Response:Immune thrombocytopenic purpura: terminology and definitions

Response

We thank Professor Marmont for his interest in our work and for the opportunity to further discuss some controversial aspects on terminology and definitions in immune thrombocytopenic purpura (ITP).¹ 

Primary ITP is a diagnosis of exclusion, characterized by a great heterogeneity in the pathogenesis and clinical outcomes.²  The International Working Group (IWG) is aware that certain cases of primary ITP may be accompanied by coexisting antibodies such as antiphospholipid or antinuclear antibodies (ANA). However, the IWG classifies as secondary ITP only those cases in which the underlying disorder modifies the natural course or influences the treatment approach. A significant proportion of patients diagnosed with ITP has been found to have ANA. For example, in a prospective study in 186 adult patients,³  weak positivity (titer from 1:40 to 1:80) or definite positivity (titer higher than 1:80) were found in 18 (10%) and 7 (4%) of cases, respectively. However, the impact of ANA as an adjunctive prognostic marker in isolated thrombocytopenia, otherwise meeting our criteria for primary ITP, is not defined. Although the development of other autoimmune disorders, including systemic lupus erythematosus, has been reported in a minority of cases during prolonged follow-up (around 5%),⁴  in a more recent retrospective analysis of 108 adult ITP patients the presence of ANA (titer higher than of 1:80) was found in 36 (33%), but no case of systemic lupus erythematosus was recorded after a mean follow-up of 3.6 years (range, 2.1-7 years).⁵  This finding was also confirmed in a prospective evaluation in patients with high ANA titer (1:160 or higher) after a similar follow-up period.⁶  Regarding the less favorable response to steroid therapy, the study cited by Marmont⁷  refers to a small cohort of patients (41 cases, 10 with ANA).
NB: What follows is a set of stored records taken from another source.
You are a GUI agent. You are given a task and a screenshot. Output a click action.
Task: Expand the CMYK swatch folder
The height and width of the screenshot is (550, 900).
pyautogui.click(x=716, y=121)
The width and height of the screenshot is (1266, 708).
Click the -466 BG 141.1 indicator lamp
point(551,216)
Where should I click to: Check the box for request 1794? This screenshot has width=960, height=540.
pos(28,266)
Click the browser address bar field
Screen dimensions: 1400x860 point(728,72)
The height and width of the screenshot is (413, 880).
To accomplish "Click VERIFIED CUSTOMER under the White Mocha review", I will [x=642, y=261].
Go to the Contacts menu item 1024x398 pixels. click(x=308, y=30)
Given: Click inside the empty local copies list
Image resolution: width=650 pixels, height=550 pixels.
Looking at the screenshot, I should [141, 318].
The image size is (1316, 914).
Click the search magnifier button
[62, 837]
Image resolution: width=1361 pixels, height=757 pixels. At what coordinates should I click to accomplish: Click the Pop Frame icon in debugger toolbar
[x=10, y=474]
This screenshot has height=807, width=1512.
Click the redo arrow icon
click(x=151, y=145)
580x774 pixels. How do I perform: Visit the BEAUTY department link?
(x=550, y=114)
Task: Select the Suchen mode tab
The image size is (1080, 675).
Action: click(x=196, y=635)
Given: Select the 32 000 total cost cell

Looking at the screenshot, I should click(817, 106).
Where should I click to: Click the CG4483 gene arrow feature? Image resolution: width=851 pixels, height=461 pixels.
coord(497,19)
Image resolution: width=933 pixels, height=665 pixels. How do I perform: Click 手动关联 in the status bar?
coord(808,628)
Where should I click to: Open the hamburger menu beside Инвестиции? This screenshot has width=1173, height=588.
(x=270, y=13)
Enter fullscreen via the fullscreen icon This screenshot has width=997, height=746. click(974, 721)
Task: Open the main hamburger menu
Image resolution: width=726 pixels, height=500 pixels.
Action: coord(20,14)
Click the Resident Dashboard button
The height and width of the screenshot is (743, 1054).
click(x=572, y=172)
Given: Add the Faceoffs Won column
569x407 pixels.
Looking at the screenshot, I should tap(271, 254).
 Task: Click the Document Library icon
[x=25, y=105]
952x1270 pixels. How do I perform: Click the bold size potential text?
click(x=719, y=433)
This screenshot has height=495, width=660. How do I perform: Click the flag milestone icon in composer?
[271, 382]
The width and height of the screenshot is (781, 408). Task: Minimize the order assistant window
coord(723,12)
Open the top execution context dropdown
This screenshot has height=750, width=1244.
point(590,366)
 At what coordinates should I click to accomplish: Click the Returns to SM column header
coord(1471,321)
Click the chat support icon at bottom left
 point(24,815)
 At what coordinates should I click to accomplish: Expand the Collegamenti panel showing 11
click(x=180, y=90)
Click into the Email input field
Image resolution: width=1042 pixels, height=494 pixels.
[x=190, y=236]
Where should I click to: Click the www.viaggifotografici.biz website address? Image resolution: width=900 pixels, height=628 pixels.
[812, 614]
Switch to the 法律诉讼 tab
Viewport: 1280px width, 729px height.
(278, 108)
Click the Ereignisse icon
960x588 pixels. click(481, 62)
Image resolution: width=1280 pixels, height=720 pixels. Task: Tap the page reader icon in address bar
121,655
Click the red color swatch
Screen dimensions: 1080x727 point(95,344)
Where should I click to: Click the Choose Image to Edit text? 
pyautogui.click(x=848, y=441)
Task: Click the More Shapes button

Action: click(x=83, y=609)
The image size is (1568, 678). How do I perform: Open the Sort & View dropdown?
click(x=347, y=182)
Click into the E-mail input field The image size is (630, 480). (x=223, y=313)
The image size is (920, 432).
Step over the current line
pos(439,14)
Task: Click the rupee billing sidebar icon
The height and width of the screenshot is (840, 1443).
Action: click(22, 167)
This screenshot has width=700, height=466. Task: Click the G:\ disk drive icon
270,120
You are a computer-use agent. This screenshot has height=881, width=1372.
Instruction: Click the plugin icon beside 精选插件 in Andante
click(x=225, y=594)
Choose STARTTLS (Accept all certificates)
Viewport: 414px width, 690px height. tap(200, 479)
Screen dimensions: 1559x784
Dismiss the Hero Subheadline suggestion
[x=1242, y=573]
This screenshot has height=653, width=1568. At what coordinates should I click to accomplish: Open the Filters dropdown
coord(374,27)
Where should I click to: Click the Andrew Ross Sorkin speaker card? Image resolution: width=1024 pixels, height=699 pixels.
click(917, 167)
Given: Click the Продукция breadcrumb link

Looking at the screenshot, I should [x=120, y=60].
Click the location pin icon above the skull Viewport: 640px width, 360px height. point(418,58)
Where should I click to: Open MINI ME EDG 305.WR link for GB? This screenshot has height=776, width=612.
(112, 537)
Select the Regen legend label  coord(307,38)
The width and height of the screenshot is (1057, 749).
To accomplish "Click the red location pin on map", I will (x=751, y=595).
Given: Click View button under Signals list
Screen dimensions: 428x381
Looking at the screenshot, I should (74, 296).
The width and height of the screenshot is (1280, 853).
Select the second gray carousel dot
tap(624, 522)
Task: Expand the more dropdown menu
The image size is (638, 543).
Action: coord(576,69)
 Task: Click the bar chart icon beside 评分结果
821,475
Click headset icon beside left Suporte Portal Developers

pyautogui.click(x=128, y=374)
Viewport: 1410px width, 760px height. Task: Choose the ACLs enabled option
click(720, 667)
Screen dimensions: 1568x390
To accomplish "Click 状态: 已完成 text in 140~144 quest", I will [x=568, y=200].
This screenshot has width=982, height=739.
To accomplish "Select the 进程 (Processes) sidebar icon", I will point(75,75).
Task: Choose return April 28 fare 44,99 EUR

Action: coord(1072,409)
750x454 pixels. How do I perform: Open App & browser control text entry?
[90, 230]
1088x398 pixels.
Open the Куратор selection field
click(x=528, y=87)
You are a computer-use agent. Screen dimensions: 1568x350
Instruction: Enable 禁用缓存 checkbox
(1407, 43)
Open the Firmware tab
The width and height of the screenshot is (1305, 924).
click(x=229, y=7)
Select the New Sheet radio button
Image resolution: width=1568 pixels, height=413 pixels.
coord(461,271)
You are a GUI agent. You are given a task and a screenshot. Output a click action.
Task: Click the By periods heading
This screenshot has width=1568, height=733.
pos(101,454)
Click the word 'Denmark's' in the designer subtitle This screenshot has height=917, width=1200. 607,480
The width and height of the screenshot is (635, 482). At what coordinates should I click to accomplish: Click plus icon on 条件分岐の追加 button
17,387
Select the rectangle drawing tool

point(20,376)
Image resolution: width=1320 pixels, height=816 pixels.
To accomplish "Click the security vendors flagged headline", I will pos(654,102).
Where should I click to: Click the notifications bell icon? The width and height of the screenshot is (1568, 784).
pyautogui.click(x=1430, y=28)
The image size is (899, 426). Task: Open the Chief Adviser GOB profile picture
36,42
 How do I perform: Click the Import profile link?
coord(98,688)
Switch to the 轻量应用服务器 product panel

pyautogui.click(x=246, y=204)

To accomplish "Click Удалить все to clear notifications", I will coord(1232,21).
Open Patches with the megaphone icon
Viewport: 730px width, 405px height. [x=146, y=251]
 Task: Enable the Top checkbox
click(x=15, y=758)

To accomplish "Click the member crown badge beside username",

In a larger study,⁸  39 patients with a positive test for ANA showed a response to steroids similar to that of 506 negative cases. Thus, IWG maintains that isolated ANA positivity at diagnosis should not shift toward a secondary form of ITP, unless large-scale prospective studies will provide evidence of a significant clinical impact of this finding.

We hope that Professor Marmont's comments will raise interest in such studies.